* EXERCISE AIM *
Keep the pictures out, please, and set down every record exactly.

-------- DATA UNDER STUDY --------

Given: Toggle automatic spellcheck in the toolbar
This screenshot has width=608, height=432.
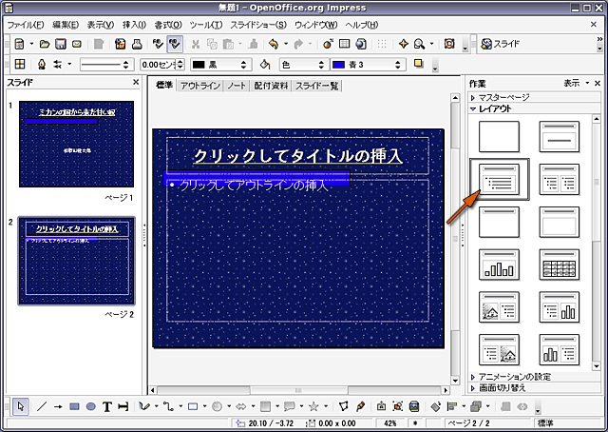Looking at the screenshot, I should 174,44.
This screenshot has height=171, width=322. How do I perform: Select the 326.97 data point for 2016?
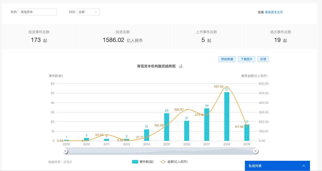tap(187, 110)
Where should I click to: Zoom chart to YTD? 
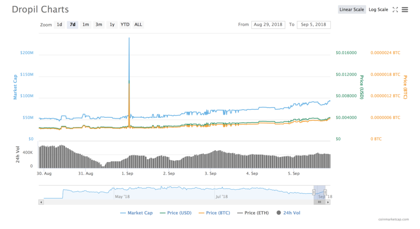(125, 25)
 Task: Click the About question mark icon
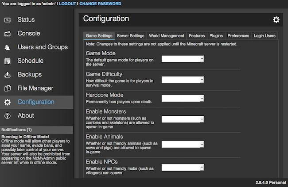tap(8, 116)
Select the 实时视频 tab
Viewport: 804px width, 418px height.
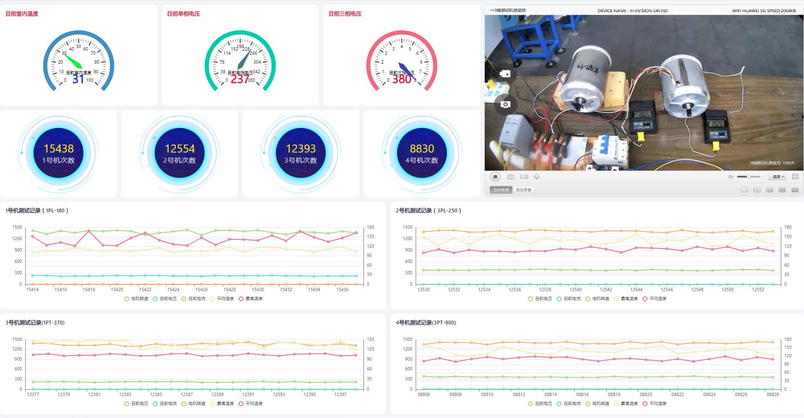click(x=501, y=190)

--------

* ANSWER TO THIS EXERCISE *
Given: Toggle automatic spellcheck in the toolbar
This screenshot has width=608, height=432.
Looking at the screenshot, I should 174,44.
This screenshot has height=171, width=322. How do I perform: Select the 326.97 data point for 2016?
tap(187, 110)
Where should I click to: Zoom chart to YTD? 
(125, 25)
 Task: Click the About question mark icon
tap(8, 116)
Select the 实时视频 tab
Viewport: 804px width, 418px height.
click(x=501, y=190)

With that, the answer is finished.